- _Provided passage_:
= = = = = = =

Welcome JOHN, IN:hello: 

That's a handsome looking tractor in your avatar. Do you have any pictures of it on a larger scale?


----------



## jbetts13

hey Parts Man:friends: 

do you have a parts manual and a service manual of Massey Harris 20 :cpu: l went to the MF dealer place but they did not carry stuff for massey Harris l've deen to the tractor shows but no luck:argh: 


:siren: :thumbsup: Massey Lover Forever (MLF) Bye outta here


----------



## JOHN IN

> _Originally posted by Argee _
> *Welcome JOHN, IN:hello:
> 
> That's a handsome looking tractor in your avatar. Do you have any pictures of it on a larger scale? *


Yes I do have a bunch pictures of her and would be more than happy to share them with you.


----------



## parts man

jbetts, I'll get you that phone# as we discussed on MSNmessenger.


----------



## kybug

Just a couple of pictures of my 1983 MF 240. Recently restored it this past June. Going to look good with my Allis Chalmer trip plows that I just finished also. Wish I had some Massey trip plows. Anyone know where any are?


----------



## kybug

another picture


----------



## MowHoward2210

That's a great looking machine, kybug!
I remember seeing a lot of Massey's when I was growing up. I remember when my friend's dad bought a brand new 1155 in the early 70's. I remember it as being really big (for the time) and it had some kind of cool heat shields around the manifold of the V8.


----------



## Ingersoll444

> _Originally posted by kybug _
> *Just a couple of pictures of my 1983 MF 240. Recently restored it this past June. Going to look good with my Allis Chalmer trip plows that I just finished also. Wish I had some Massey trip plows. Anyone know where any are? *


WOW, that tractor looks GREAT!!! Any stats of the tractor? Did you do the resto yourself?


----------



## jbetts13

*plows*

do you mean massey harris or MF there was one in ontairo but dont know if it is there


----------



## kybug

Thanks Ingersoll for the compliments on my tractor. Don't really know what you mean by stats but I will give you the story of my trator. It is a 1983 model and only had 1500 hrs on it when I bought it. It looked and ran well, the paint was just oxidized really bad. I han't even thought about painting it, but back this summer I did some bushogging and when I was through I parked it in the building. That was on a thursday and when I went to get it out of the building saturday morning to finish the job it was on fire! I dont know how it sat their for 3 days and then caught on fire but my timing couldn't have been better. The alternator wire was resting on the hand operated fuel pump. For some reason it shorted out and then it melted the plastic fuel line that runs from the tank to the hand operated fuel pump. All 12 gallons of fuel leaked onto the concrete. When I raised the garage door the rubber breather line that goes from the air breather to the engine was aflame! I managed to get it pulled off and unhooked the battery. I couldn't have been more lucky. Thirty more minutes and it would have been gone alone with the truck and lawn mowers that was in there. I am also very very glad it was a gasoline. So actually all I had to replace was a wiring harness a fuel line and a breather hose. 

As far as the tractor it is 34 pto hp. Don't really know what that is engine wise because my book doesn't show it. The best thing I like about my tractor is that it has a foot throttle also. There wasn't that many small tractors that had those back then, but of course all most all tractors today have them. Okay enough of the rambling. Hope everyone has a great NEW YEAR!

= = = = = = =

- _Source material_:
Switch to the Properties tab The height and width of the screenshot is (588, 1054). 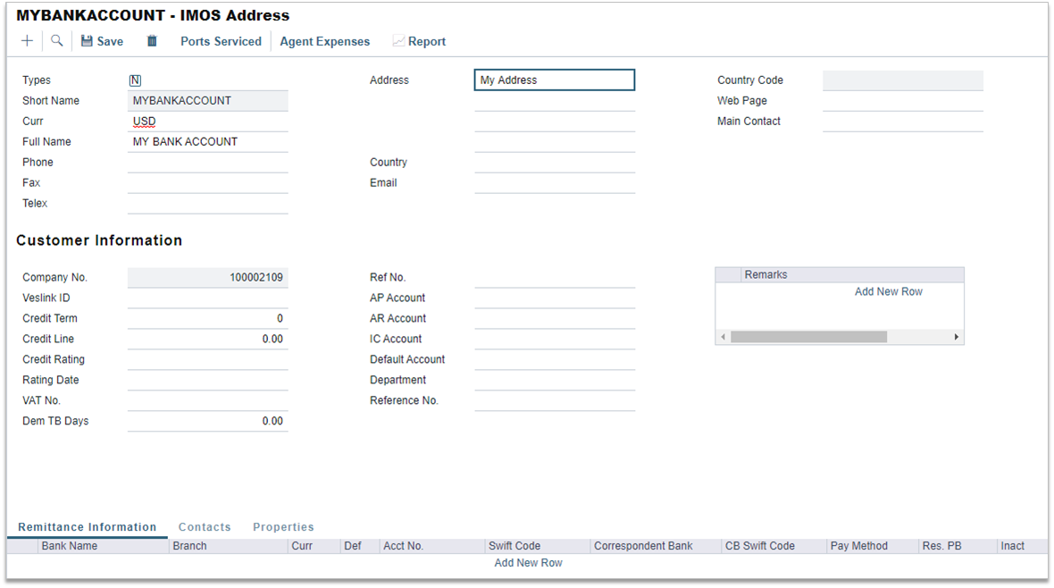pyautogui.click(x=283, y=527)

= = = = = = =

- _Set exercise 1_: Can you swap "1155" for "1135" and repeat the part of the Massey tractor thread that opens with the words containing "I remember seeing" and closes with "the resto yourself?"?
- _Set exercise 2_: Do these statements agree with the Massey tractor thread? Answer yes or no for each, quoting the deciding words. (a) kybug's MF 240 is a 1983 model. (b) The MF dealer that jbetts13 visited carried parts for Massey Harris. (c) The fire in kybug's tractor began when the alternator wire shorted out.
- _Set exercise 3_: According to the Massey tractor thread, how many hours did kybug's tractor have on it when kybug bought it?

- _Complete answer 1_:
I remember seeing a lot of Massey's when I was growing up. I remember when my friend's dad bought a brand new 1135 in the early 70's. I remember it as being really big (for the time) and it had some kind of cool heat shields around the manifold of the V8.


----------



## Ingersoll444

> _Originally posted by kybug _
> *Just a couple of pictures of my 1983 MF 240. Recently restored it this past June. Going to look good with my Allis Chalmer trip plows that I just finished also. Wish I had some Massey trip plows. Anyone know where any are? *


WOW, that tractor looks GREAT!!! Any stats of the tractor? Did you do the resto yourself?

- _Complete answer 2_:
(a) Yes: "It is a 1983 model"
(b) No: "l went to the MF dealer place but they did not carry stuff for massey Harris"
(c) Yes: "The alternator wire was resting on the hand operated fuel pump. For some reason it shorted out"

- _Complete answer 3_: 1500 hours.